Critical reappraisal of phase III trials with immune checkpoint inhibitors in non-proportional hazards settings
Eduardo Castañon (a, b), Alvaro Sanchez-Arraez (a), Felipe Alvarez-Manceñido (c), Paula Jimenez-Fonseca (d), Alberto Carmona-Bayonas (e)
(a) Interdisciplinary Teragnosis and Radiosomics (INTRA) Network, Universidad de Navarra, Madrid, Spain
(b) Medical Oncology Department, Clinica Universidad de Navarra, Madrid, Spain
(c) Pharmacy Department, Hospital Universitario Central de Asturias, Oviedo, Spain
(d) Medical Oncology Department, Hospital Universitario Central de Asturias, ISPA, Oviedo, Spain
(e) Hematology and Medical Oncology Department, Hospital Universitario Morales Meseguer, UMU, IMIB, Murcia, Spain
The dynamic effects of immune checkpoint inhibitors (ICIs) are a challenge when designing and analysing data in non-proportional hazards (PH) scenarios. Herein, we present the risk of making type II errors, affecting pharmacotherapeutic development when methods that assume constant effects are applied.
Patients and methods
Individual patient data from six clinical trials (KEYNOTE-062/061, IMvigor211, CA184-143 y CheckMate-057/037) were extracted. The most relevant time-varying effects were examined using the Royston-Parmar spline model (RPSM), time-driven analyses and weighted log-rank and Renyi tests.

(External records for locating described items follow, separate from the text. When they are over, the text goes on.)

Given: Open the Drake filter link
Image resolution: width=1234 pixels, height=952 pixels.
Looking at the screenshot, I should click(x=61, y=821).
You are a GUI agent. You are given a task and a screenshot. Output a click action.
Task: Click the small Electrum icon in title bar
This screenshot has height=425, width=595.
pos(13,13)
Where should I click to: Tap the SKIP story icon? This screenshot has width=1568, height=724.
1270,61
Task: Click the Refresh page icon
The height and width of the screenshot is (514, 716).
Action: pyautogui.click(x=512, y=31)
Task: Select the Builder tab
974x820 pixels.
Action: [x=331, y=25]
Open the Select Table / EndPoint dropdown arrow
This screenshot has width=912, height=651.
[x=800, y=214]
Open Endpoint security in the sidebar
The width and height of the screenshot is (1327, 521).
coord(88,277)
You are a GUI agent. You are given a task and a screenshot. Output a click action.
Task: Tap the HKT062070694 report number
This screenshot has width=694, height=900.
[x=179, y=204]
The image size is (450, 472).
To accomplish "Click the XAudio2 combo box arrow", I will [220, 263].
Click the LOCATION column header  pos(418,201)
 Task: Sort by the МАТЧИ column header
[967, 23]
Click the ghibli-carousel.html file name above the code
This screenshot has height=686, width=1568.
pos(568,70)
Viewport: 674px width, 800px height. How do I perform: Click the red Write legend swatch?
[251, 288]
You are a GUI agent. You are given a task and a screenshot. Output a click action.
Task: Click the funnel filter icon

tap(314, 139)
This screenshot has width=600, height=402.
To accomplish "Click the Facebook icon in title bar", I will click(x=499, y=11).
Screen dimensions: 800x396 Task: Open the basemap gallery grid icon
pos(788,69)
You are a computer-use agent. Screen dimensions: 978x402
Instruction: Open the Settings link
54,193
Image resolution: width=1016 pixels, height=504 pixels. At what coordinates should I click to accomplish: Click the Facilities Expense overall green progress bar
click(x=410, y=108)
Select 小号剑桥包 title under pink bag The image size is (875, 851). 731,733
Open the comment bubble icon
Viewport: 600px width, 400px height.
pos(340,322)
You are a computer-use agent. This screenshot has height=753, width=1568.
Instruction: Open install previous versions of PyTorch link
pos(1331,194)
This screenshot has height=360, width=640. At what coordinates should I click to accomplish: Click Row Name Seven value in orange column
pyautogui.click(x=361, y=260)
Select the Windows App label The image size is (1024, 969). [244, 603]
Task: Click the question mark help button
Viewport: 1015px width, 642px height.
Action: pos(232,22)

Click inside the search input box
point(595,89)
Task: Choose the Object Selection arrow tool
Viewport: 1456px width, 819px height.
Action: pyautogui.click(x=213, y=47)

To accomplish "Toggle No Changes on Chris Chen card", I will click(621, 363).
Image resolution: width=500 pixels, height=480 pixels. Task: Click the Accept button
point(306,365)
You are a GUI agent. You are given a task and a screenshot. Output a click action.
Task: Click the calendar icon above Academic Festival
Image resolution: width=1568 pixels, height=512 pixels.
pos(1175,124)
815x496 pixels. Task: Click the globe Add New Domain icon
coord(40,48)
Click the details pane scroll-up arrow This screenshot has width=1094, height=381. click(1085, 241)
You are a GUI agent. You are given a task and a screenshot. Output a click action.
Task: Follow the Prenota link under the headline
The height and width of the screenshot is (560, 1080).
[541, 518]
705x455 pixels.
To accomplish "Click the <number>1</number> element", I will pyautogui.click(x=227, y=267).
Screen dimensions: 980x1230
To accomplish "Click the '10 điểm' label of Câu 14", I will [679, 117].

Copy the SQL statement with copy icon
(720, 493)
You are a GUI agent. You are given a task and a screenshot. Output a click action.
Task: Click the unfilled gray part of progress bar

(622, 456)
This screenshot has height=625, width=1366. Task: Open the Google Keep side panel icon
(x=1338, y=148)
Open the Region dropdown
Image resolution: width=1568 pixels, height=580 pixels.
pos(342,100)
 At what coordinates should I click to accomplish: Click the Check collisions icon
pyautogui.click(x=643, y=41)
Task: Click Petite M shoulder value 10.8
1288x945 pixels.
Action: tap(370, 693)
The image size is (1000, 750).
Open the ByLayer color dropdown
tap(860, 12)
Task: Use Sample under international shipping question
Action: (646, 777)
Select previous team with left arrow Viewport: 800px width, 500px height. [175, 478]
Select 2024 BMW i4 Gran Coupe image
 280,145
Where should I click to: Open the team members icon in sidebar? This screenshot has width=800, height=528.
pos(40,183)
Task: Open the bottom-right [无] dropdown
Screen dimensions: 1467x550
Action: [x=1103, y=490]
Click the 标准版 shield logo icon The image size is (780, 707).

The RPSM yields an appropriate fit in non-PH contexts, enabling dynamic descriptions of the hazard rate, and time-varying differences of overall survival (OS)/progression-free survival. In the KEYNOTE-061, CheckMate-057 and 037 trials, 12-, 18-, and 24-month OS rates were higher with immunotherapy (differences of some 10%) (P-value <0.05). In KEYNOTE-062, CA184-043 and IMvigor-211 trials, OS rate differences were significant for past 20 months. Flemming-Harrington and Renyi tests with late weighting (e.g. with ρ-value = 0 and γ-value = 1) captured the existence of significant differences on all curves. The Cox models and log-rank tests were inefficient at detecting the effect.
This analysis highlights the risk of declaring studies with ICIs negative, despite associating substantial OS benefits. Effort and consensus are needed with respect to methodology to design and evaluate trials with ICIs in non-PH settings.